On veteran’s day, which also happened to be the same day that brought the first noticeable winter chill, I saw an elderly gentleman lecturing a garbage can emphatically, with an index finger – as leaves swirled about his feet. Then he began to make obsessive sweeping motions with his hands, and I couldn’t look away. I kept staring from the window of a warm and cozy coffee shop that smelled of freshly roasted beans. I looked at this man, I mean; I really looked at this man. He had white wispy hair, and his frame was bent and worn, but it was apparent that he had been tall and strong at an earlier point in life. I wondered if he were a veteran; he could have been a veteran. He may have had children; he certainly must have had parents.
I wished that he were a dog. If he were a dog, tattered and helpless at the bus stop on a blustery, chilly day he may have been rescued. Passersby may have put him in their car, or brought him home for a meal and a warm rug to sleep on, or a shelter.

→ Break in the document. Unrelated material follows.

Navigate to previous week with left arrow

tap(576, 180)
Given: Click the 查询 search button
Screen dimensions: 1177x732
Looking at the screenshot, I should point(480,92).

Someone may have put him in a place where his hair wouldn’t blow in the wind, along with the leaves at his feet, and they may have even put an ad in the paper or a flyer on a telephone pole with his picture on it.
We’re not trained mental health professionals. It isn’t safe. It won’t help in the long run. I didn’t look away when I felt tears threatening to mess up my contact lenses, and when I knew I didn’t want to cry. But I looked away when I walked out the door and turned to go home.